Last month, in the the Tijuana River Valley in an area known as Goat Canyon, a major clean up took place. Heavy machines scooped up plastic bottles, diapers, tires and other pieces of trash and hauled them away.

On a tour of the area Monday, what seemed to be thousands of pieces of trash were back. Despite all that trash, Corey Pukini with the group Wildcoast says it was actually the cleanest he’d seen it in some time. Some indication of how dirty the area can get.

Water from the Tijuana River flows north from Mexico and exits into the ocean in Imperial Beach. It carries with it trash and pollution from south of the border.

“It hurts to see especially for someone from a biology conservation background,” said Pukini.

Pukini says the problem is getting worse because Tijuana is growing faster than the city’s infrastructure.

“That’s a mega city up there on the hill and what we are seeing is more and more single plastics making their way out into the ocean,” he said.

Wildcoast’s Fay Crevoshay blames much of the pollution on the Punta Bandera sewage treatment plant about 10 miles south of the border. She says promised fixes haven’t been made and the plant is spewing 40 million gallons of mostly raw sewage into the ocean every day.

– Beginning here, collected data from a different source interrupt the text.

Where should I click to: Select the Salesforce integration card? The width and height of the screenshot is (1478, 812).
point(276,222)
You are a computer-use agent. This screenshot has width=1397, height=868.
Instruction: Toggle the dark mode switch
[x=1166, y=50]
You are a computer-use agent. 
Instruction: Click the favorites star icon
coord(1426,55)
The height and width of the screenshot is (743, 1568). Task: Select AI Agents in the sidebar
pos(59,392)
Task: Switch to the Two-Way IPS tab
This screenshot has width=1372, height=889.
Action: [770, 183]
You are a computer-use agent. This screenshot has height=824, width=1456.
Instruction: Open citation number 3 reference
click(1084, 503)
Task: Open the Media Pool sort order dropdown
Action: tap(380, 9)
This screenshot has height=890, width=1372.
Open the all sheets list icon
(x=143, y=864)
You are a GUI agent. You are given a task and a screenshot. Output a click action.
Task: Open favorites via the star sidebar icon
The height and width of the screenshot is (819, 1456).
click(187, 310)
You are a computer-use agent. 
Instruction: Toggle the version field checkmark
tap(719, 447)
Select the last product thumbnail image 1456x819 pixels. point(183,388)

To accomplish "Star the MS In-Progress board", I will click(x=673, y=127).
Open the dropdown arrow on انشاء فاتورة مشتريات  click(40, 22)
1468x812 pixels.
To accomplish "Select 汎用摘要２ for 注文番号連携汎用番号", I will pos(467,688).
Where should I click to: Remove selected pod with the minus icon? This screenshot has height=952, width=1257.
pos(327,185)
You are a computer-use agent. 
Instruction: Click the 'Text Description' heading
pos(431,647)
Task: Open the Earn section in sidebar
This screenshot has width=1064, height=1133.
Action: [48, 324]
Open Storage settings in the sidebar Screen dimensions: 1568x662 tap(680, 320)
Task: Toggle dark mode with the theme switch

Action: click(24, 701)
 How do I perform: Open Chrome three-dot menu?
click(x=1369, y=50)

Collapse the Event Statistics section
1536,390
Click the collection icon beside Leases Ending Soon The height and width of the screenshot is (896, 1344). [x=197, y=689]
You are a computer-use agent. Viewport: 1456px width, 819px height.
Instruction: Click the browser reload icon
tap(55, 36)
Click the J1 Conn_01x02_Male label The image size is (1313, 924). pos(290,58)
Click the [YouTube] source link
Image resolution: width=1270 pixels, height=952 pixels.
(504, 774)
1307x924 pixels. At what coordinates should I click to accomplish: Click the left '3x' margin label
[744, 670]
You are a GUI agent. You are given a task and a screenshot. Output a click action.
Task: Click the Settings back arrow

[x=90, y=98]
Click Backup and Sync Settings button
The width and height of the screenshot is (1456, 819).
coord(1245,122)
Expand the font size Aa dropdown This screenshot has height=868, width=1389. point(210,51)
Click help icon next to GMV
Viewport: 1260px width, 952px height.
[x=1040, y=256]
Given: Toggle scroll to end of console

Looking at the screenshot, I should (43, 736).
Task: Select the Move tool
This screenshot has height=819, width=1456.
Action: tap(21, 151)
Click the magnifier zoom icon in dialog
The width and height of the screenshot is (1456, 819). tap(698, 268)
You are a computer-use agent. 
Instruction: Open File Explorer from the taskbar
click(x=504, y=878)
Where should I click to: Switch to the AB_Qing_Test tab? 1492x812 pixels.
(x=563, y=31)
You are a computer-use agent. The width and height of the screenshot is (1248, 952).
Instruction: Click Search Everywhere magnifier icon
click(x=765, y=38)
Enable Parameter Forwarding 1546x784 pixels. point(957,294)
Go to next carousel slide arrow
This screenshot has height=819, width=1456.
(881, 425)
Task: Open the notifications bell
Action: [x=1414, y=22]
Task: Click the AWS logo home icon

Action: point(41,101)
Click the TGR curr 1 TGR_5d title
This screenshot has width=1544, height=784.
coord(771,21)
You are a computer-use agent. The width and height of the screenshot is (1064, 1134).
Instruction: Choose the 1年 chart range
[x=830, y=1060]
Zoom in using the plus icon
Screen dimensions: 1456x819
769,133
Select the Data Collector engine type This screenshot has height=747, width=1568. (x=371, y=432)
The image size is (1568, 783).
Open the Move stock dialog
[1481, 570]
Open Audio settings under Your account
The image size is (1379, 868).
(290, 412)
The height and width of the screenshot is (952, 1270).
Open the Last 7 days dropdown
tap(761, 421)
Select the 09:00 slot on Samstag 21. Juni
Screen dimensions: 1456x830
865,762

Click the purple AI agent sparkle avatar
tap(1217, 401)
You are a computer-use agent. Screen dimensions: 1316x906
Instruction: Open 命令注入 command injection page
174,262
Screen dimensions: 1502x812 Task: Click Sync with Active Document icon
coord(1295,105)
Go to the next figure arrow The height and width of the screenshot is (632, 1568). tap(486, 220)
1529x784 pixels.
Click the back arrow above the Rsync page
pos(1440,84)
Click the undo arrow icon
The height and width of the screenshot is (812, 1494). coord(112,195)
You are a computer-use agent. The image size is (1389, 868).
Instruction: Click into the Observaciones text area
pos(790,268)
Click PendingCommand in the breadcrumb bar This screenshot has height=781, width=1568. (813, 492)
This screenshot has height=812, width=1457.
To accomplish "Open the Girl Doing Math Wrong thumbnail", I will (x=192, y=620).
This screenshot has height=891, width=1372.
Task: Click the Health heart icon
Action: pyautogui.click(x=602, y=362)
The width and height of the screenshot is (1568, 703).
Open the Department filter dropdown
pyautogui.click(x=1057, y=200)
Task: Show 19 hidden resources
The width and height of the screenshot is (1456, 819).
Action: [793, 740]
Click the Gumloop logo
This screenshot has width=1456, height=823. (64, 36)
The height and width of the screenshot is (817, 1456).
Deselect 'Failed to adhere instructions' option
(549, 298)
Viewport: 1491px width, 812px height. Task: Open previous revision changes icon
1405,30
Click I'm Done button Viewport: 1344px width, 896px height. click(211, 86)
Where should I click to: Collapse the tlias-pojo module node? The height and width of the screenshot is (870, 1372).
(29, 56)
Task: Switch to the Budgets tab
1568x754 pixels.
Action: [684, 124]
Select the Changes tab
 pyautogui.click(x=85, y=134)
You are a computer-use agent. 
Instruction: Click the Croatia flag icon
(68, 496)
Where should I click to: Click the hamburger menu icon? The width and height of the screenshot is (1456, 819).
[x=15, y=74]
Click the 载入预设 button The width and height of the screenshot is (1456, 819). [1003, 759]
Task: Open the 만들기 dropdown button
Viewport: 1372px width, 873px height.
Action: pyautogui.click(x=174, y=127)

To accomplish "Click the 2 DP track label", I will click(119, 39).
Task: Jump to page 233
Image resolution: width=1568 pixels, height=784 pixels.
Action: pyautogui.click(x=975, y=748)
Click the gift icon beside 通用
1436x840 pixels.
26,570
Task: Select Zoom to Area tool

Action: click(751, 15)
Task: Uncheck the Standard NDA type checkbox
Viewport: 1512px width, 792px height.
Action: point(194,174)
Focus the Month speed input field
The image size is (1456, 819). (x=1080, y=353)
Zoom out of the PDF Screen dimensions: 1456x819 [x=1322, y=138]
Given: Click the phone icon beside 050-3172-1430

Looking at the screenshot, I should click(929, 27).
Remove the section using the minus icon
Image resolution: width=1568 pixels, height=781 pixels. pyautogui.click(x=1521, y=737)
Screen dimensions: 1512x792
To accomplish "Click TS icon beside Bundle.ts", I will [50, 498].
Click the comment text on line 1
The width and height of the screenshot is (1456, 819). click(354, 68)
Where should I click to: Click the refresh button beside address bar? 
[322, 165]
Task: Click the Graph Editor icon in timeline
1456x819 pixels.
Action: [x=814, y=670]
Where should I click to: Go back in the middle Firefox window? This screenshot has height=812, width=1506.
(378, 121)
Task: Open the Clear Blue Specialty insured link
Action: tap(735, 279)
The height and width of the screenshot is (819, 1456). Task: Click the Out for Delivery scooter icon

The pollution forced Imperial Beach to close it’s beaches 260 days last year. Crevoshay says those that ventured into the water got sick with ear and stomach infections.

“We need to prioritize the cleaning of the water, upgrade the sewage plant,” she said.

Wildcoast organizes regular cleanups in the area to remove trash. It’s also working to raise funds to help fix the plants south of the border. Crevoshay says it will take about $5 to $6 million to rebuild the plant at Punta Bandera. She encourages people to call their lawmakers and urge action on clean water.

“We have to work together this two countries one environment this is one ecosystem what happens there effects us here, what happens here effects them.”